いわゆる肌着用途の普通の綿のシャツだが、丸首ではなく、Vネックになっているのが特徴のTシャツ。最近はネクタイをすることが少ないので、Yシャツのボタンを開けても下のTシャツが見えないのが良く、Vネックのものを使っていた。

着心地もよく、畳みやすく、サイズ感もいいので、愛用していたのだが、急に店舗からなくなり困った。店舗だけでなく、オンラインストアでも在庫切れで、どうやら廃番になったようだった。

ヒートテックやエアリズムといった機能性の肌着は丸首だけでなく、Vネックのものも売られているのだが、個人的には普通の綿のものがよく、さてどうしようかとなった。

 

仕方がないので、他ブランドのものを試すことに。無印良品モンベルの白いVネックのTシャツを試してみたのだが、どちらもユニクロより値段が高く、着心地も正直ユニクロのほうがいい。とはいえ、ユニクロではないので、仕方なくこちらのものを使っていた。

それがここに来て、ユニクロでもVネックTシャツを販売再開するとのこと。ただし、オンラインストア限定。まあ、それでもいいのでさっそくまとめ買い。今後、店舗まで取りに行ってこようと思う。

 

とりあえず、これで当面はTシャツ問題に悩まされることがなくなり、ホッとしているのだが、なぜユニクロはこの商品を、一時的とはいえ廃番にしたのか理解ができない。ユニクロのような業界のリーダー企業であれば、フルライン戦略でいいはずである。

私はほぼ全身ユニクロで揃えているのだが、求めているTシャツがないことで、他の店舗に行くきっかけを与えることになり、Tシャツだけでなく、他の商品もスイッチされる可能性が出てくる。ヒートテックやエアリズムなどの機能性素材を使った商品が利益率が高く、そちらも伸ばしたいとしても、やはりラインナップを充実させるほうが得策であると考える。

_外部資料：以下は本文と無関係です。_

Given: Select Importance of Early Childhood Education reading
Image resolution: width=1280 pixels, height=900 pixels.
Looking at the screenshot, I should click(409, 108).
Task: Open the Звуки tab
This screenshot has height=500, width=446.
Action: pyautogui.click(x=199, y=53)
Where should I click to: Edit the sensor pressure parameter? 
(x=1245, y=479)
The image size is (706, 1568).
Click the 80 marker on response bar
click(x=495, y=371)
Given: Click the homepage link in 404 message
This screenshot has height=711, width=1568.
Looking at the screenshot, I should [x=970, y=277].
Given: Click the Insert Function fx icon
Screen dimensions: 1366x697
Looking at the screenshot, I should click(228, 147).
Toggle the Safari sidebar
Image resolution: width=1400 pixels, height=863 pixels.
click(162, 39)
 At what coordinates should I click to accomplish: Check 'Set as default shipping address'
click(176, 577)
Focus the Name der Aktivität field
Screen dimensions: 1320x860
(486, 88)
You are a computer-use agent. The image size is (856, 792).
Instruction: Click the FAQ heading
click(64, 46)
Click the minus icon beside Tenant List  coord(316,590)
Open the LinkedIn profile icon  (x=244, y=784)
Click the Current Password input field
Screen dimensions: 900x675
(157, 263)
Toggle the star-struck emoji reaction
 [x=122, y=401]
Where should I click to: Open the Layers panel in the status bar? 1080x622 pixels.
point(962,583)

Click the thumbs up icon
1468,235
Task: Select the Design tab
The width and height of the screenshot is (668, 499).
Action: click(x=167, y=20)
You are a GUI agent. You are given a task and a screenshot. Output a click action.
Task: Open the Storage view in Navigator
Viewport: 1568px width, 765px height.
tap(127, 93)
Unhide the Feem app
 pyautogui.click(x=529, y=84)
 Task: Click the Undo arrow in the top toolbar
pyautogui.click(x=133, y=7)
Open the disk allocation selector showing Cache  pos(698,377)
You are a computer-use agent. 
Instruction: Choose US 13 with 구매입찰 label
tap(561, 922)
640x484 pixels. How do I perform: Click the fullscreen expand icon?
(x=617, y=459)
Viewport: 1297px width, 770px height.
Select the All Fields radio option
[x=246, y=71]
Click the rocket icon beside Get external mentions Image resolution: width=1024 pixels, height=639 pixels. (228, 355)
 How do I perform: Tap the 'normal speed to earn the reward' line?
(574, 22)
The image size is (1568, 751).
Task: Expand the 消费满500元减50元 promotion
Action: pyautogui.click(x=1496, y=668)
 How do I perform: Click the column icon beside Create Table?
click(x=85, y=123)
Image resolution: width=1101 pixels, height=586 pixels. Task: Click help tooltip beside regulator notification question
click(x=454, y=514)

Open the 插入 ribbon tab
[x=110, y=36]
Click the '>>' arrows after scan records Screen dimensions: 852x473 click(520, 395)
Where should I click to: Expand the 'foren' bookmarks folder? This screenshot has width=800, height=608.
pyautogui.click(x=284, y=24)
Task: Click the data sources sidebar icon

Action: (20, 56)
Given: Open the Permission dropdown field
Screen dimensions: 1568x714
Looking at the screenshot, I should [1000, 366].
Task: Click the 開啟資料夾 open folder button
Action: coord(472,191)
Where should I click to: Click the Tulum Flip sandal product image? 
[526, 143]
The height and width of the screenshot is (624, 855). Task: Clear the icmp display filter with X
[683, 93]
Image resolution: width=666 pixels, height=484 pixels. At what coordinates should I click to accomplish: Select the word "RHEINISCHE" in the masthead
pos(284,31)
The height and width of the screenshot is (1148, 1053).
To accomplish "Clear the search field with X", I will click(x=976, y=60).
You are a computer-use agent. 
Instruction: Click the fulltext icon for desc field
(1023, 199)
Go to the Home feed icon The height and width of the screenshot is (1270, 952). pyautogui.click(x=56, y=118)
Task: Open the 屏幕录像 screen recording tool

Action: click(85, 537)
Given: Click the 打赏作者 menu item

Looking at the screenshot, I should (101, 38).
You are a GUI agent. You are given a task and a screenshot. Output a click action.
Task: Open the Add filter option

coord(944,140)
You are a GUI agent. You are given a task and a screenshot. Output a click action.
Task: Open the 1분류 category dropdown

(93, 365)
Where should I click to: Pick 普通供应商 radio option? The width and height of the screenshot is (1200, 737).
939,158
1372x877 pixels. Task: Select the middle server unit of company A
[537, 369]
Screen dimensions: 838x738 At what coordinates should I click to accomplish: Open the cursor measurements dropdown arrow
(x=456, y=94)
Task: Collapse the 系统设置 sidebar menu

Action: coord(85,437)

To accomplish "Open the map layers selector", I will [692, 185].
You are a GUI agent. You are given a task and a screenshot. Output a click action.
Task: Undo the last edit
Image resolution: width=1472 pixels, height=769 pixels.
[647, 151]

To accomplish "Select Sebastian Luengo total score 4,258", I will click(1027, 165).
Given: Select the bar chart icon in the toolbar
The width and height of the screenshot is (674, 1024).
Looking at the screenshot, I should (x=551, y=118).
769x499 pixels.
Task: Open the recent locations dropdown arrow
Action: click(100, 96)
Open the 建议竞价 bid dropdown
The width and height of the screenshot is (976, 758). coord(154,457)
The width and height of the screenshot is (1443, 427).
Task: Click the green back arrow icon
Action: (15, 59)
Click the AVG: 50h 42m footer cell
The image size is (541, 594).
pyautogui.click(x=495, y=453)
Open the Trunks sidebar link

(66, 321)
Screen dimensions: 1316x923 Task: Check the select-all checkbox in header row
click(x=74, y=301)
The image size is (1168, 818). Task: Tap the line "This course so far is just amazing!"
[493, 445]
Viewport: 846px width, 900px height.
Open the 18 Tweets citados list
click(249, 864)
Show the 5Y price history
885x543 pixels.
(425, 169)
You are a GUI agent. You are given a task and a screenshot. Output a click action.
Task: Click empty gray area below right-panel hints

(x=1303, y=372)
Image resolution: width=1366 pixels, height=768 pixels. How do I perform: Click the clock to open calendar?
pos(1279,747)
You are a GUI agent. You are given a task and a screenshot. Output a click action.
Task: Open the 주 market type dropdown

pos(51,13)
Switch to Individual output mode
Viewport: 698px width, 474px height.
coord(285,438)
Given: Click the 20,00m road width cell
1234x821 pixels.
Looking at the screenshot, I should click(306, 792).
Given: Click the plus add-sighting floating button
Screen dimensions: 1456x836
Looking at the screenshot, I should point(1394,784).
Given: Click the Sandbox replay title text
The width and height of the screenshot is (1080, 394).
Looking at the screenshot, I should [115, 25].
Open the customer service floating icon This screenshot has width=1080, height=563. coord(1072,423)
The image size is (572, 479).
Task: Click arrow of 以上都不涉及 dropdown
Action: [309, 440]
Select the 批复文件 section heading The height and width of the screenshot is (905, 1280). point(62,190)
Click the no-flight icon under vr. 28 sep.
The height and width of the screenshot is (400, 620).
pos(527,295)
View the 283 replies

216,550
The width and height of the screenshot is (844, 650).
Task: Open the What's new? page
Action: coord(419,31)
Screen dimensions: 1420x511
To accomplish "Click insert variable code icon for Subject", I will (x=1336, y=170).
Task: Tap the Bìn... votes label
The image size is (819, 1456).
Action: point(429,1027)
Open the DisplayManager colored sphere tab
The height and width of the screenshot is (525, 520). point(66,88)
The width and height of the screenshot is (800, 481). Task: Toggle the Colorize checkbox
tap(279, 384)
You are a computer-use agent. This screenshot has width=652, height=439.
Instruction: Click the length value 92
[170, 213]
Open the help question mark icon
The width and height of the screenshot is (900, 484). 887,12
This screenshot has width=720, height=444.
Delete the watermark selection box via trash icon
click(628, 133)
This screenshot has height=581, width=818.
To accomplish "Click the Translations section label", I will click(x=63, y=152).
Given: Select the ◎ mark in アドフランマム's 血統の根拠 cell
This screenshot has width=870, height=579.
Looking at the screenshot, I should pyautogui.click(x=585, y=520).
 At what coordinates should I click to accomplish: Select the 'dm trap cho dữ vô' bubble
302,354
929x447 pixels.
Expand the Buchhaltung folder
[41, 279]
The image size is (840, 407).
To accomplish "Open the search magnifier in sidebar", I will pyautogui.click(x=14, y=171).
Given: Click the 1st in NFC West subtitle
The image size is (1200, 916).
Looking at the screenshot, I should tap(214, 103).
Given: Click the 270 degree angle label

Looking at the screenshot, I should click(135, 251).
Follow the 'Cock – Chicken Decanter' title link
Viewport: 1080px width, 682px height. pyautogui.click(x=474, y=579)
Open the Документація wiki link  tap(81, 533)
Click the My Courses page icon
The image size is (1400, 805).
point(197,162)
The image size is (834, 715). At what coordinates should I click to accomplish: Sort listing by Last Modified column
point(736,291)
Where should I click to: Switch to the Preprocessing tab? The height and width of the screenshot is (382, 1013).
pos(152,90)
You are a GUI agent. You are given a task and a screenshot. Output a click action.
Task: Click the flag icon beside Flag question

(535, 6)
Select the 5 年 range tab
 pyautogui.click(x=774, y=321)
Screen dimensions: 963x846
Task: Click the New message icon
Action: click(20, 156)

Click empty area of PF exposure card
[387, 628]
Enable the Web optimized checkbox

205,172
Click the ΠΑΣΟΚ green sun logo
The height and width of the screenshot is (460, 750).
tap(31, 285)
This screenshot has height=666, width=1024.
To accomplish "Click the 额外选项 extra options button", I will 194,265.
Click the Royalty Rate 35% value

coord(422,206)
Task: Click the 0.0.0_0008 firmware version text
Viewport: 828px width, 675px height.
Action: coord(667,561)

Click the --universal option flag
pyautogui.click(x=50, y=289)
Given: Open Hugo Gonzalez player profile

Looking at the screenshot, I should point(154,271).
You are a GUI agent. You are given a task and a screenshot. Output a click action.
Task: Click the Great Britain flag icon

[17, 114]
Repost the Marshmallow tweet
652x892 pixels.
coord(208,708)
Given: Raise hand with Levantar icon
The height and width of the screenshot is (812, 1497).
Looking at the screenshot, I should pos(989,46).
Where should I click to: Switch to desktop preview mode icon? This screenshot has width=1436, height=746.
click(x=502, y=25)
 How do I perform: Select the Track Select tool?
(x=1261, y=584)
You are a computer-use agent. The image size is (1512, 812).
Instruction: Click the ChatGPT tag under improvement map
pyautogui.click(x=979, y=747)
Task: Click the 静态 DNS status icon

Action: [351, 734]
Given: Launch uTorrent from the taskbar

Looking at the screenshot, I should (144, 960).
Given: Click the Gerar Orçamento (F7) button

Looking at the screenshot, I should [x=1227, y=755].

私の場合は、結果としてブランドスイッチは起きなかったわけだが、そんな可能性も排除するくらいにラインナップを充実させるべきではないかな、と思った次第。

 

似たような事例で、鉄鋼関連の業界においても、国内メーカーが利益率の高い鋼材に重点を置いたために、安価な海外材が浸透してきているという事象が見て取れる。イノベーションのジレンマではないが、昔と比べて海外材の品質が十分ニーズに応えられるようになってきている中、国内メーカーが安価材に重きを置かなかったために、切り替えが起こって、徐々に海外材のシェアが上がってきている。

ユニクロの例と同じで、リーダー企業であれば、ラインナップを充実させて、高価格帯から、(たとえ利益率が低くても)低価格帯まできちんとカバーするのが得策だと思うのだが、さてどうだろうか。

 

ということで、リーダー企業はラインナップを揃えるべきである、という話でした。